WHAT THE EXERCISE ASKS: Output, word for word, the line that contains "The width and" and all lines after it in the records below, omitting pictures.

EXERCISE MATERIALS:
——————————

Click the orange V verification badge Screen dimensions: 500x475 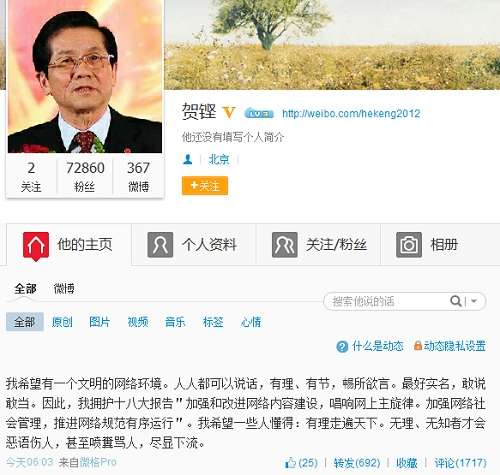pyautogui.click(x=229, y=112)
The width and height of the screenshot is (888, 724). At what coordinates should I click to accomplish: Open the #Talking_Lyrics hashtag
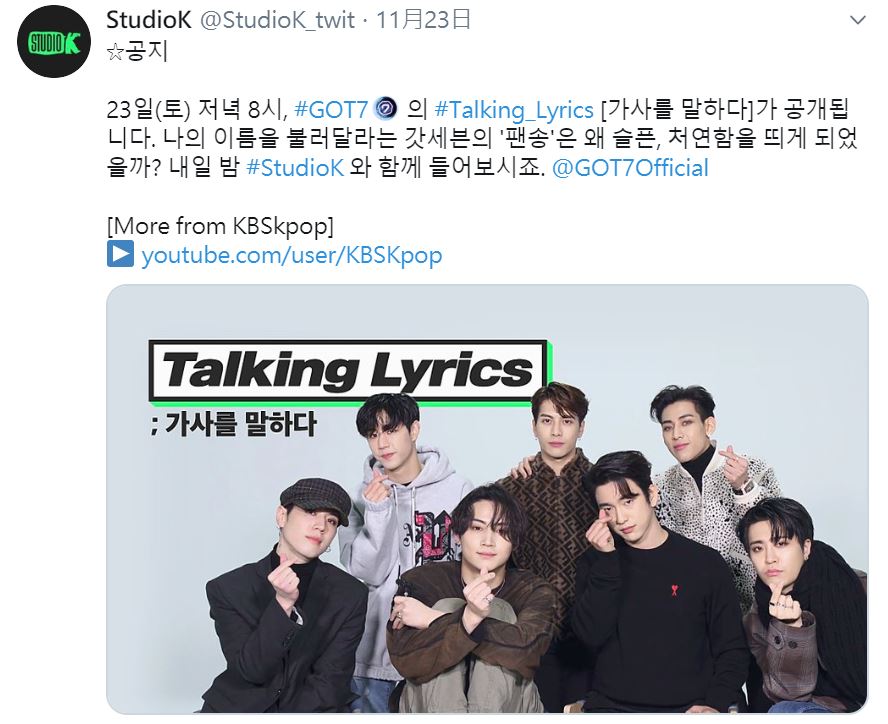pyautogui.click(x=514, y=110)
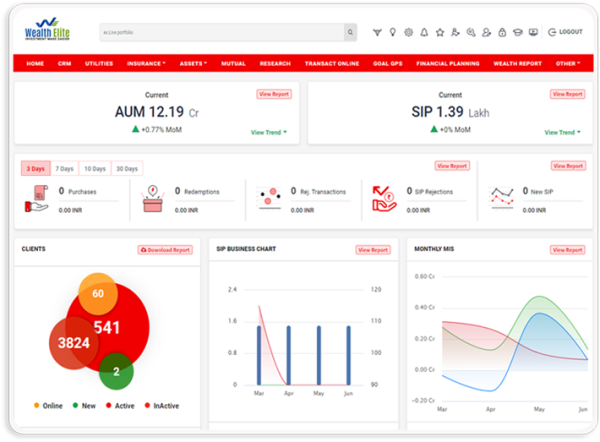Click into the top search field
The image size is (600, 442).
tap(220, 32)
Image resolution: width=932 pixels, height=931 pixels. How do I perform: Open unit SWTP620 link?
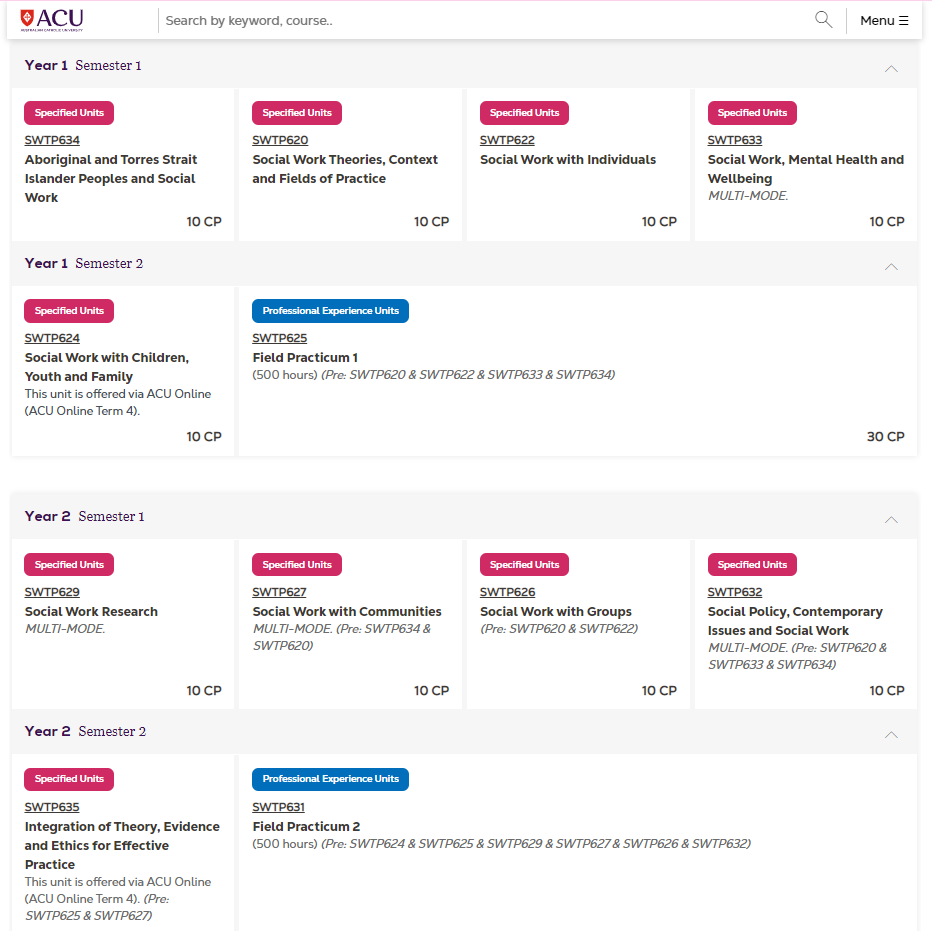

——————————

RESULT OF THIS TASK:
The width and height of the screenshot is (888, 724). At what coordinates should I click to accomplish: Open the #Talking_Lyrics hashtag
pyautogui.click(x=514, y=110)
Click into the top search field
The image size is (600, 442).
tap(220, 32)
Image resolution: width=932 pixels, height=931 pixels. How do I perform: Open unit SWTP620 link?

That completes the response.